Perhaps most importantly, authorities can attempt to de-radicalize people. Violent confrontation can easily backfire and fuel even more extremism, as seen in Waco and Ruby Ridge. But platform monopolists like Facebook and YouTube could be regulated to stop the way their algorithms spread extremist propaganda without firing a shot. Or more directly, groups can work with individuals to talk them back from the edge, as the group Life Against Hate does.

Of course, there is basically zero reason to think the Trump administration will do this. Indeed, after the 2016 election, Life After Hate received a 20-fold increase in requests from people worried their friends or family members might be becoming extremists — but in mid-2017, the Department of Homeland Security canceled a planned $400,000 grant to the group without explanation. The latest policy from Attorney General Jeff Sessions is pursuing the death penalty for drug dealers.

One likely reason for this is because President Trump has been notably reluctant to condemn right-wing extremists. He infamously defended the white supremacists who organized the Charlottesville rally in which a neo-Nazi murdered Heather Heyer, saying there were "fine people" among them and blaming the violence on "both sides," including a supposed "alt-left."

However, that isn't the first time such a reversal has happened. Back in early 2009, conservatives flipped out over a completely sensible DHS report on right-wing extremism, which was actually planned and written by Bush-era personnel. Nevertheless, then-DHS Secretary Janet Napolitano was forced to walk back much of the report, particularly apologizing to veterans, who had been identified as possible recruits for extremist groups. (Can't imagine where they got that idea.)
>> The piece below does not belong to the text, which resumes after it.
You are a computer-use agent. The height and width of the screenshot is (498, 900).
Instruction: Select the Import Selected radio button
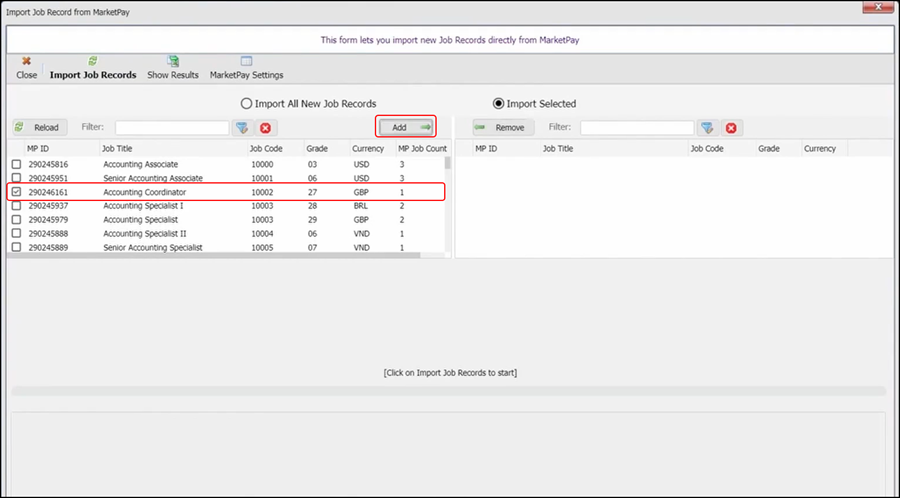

Whoever replaces Trump will need a stiffer resolve than that. Despite a certain backlash from conservatives, motivated by whatever combination of fevered anti-government paranoia and active sympathy with extremism they happen to have, the next president will need to persevere and deflate the threat of right-wing terror. That doesn't mean a paroxysm of repression, but it does mean careful and deliberate action to keep religious and ethnic minorities, immigrants, and other vulnerable communities safe from violent extremism.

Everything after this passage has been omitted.